# Population Decline
## An exploratory data analysis

In [450]:
import pandas as pd
import matplotlib.pyplot as plt
from linearmodels import PanelOLS
import statsmodels.api as sm
import plotly.express as px
import plotly.graph_objects as go

The population of the world has been going up quite rapidly for quite some time now, but this trend is beginning to slow down. In parts of the world, most recently China, population decline has become an issue of great concern. Using data from 1955 until 2020, in this analysis I will explore global population trends, and try to shed light on important factors in population growth and decline.

## Graphical Analysis

In [451]:
path = "population.csv"
df = pd.read_csv(path)
df.drop(columns = ["Unnamed: 0", "GlobalRank", "Country%OfWorldPop"], inplace = True)
df = df[df["Continent"]!= "North America"]
df["Migrants%"] = (df['Migrants(net)'] / df['Population']) * 100
df.head()

Unnamed: 0,Continent,Country,Year,Population,Yearly%Change,YearlyChange,Migrants(net),MedianAge,FertilityRate,UrbanPop%,UrbanPopulation,Migrants%
0,Asia,Afghanistan,1955,8270991,1.3,103775,-4000,19.2,7.45,7.1,587818,-0.048362
1,Asia,Afghanistan,1960,8996973,1.7,145196,-4000,18.8,7.45,8.4,755797,-0.044459
2,Asia,Afghanistan,1965,9956320,2.05,191869,-4000,18.4,7.45,9.9,984350,-0.040175
3,Asia,Afghanistan,1970,11173642,2.33,243464,-4000,17.9,7.45,11.6,1295433,-0.035799
4,Asia,Afghanistan,1975,12689160,2.58,303104,-4000,17.3,7.45,13.5,1717422,-0.031523


In [452]:
continentalpop = df.groupby(["Continent", "Year"])["Population"].sum()
fig = px.line(
    data_frame= df,
    x = continentalpop.index.get_level_values(level = 1),
    y = continentalpop,
    color = continentalpop.index.get_level_values(level = 0),
    title= "World Population Over Time",
    labels={'y': "Population", 'x':'Year','color':'Continent'},
    log_y = False)
fig.show()

This has been the population paradigm we're familliar with: steady, predictable growth largely carried by developing nations, with slower but still positive growth elsewhere.
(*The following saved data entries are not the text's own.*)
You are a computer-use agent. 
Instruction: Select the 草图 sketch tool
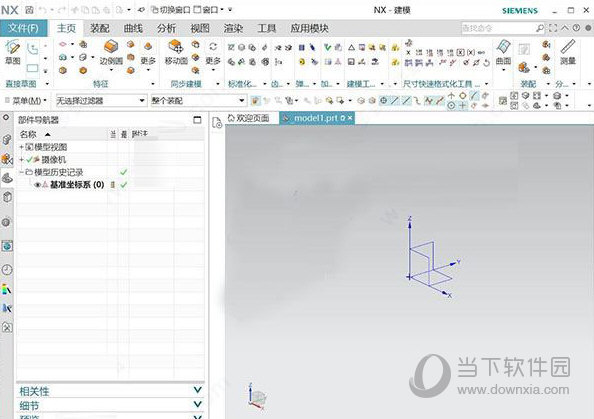click(13, 52)
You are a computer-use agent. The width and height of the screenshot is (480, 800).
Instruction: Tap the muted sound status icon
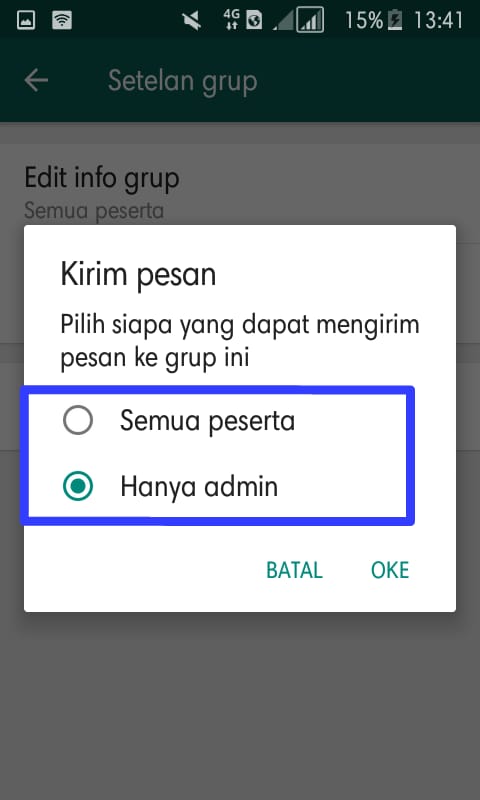click(192, 20)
Looking more closely, however, we can see an impending problem.

In [453]:
fig = px.violin(data_frame=df[((df["Year"] == 2020)|(df["Year"] == 1955))], x= "Continent", y='Yearly%Change', color = "Year")
fig.show()

Since the middle of the 20th century, the rate of population growth across most continents has crept downwards, and soon entire continents may begin experiencing a total population decline. Taking a look at certain individual countries, the situation becomes even more clear.

In [454]:
df["PopLessMigration"] = df["YearlyChange"] - df["Migrants(net)"] # Subtract migration from population growth stats to only include natural population decline
df1 = df[(df["PopLessMigration"] < -5000) & (df["Yearly%Change"] < 0) & (df["Year"] > 1999) & (df["Country"] != "Syria")]  # Filter a new dataframe for countries who have experienced natural population decline this millenium
declinelist = df1["Country"].unique()
fig = px.line(data_frame= df[df['Country'].isin(declinelist)], y = "Yearly%Change", x = "Year", color="Continent", hover_name = "Country")
fig.show()

Examining those countries that have already experienced decline, we can see several patterns:
- Most countries already experiencing population decline are in Europe
- These natural declines happen at a very slow pace, with a gradual decline in population growth rate over time
- The trend does not show any clear indications of reversing

From these, we can draw several conclusions:
- Population decline can occur as a result of endogenous factors
- These endogenous factors are prevalent in Europe and Japan
- These endogenous factors are not typically sensitive to external shocks

Having established that, lets examine what these factors could be, why they are prevalent in Europe and Japan and not elsewhere, and how to potentially reverse them.

In [455]:
df = df[(df["UrbanPop%"] != 0) & (df["MedianAge"] != 0) & (df["UrbanPop%"] < 100)]
fig = px.violin(data_frame=df[df["Year"] == 2020], y=["UrbanPop%", "MedianAge"], color= (df[df["Year"] == 2020]['Country'].isin(declinelist).astype('bool')), labels= {"color": "Pop Decline"}, range_y= [0,100] )
fig.show()


The countries which experience population decline are more urbanized and older than the group that didn't experience decline, on average. Age, while highly correlated, would be problematic for determining causality. However, it still does raise an interesting question: some countries nearly as old, and even more urbanized experienced population decline. Why?

In [456]:
fig = px.violin(data_frame=df[df["Year"] == 2015], y=["Migrants%"], color= (df[df["Year"] == 2015]['Country'].isin(declinelist).astype('bool')), labels= {"color": "Pop Decline"}, range_y= [-2.5,2.5] )
fig.show()

In combination with the previous graph, this could provide a more complete picture of the factors at play here. The median country in decline had net emigration, and the third quartile took only half the number of immigrants that the non-decline group did, by percentage of population.

## Modeling

Lets run a regression on the panel data we have, examining whether the above analysis is correct.

In [457]:
df['Year'] = pd.to_datetime(df["Year"], format = '%Y')
df = df.set_index(['Country', 'Year'])
df = df[df["FertilityRate"] != 0]

In [None]:
exog_vars = ["UrbanPop%", "Migrants%"]
exog = sm.add_constant(df[exog_vars])
mod = PanelOLS(dependent= df["FertilityRate"], exog = exog, entity_effects= True, time_effects = True, drop_absorbed= True).fit()
print(mod)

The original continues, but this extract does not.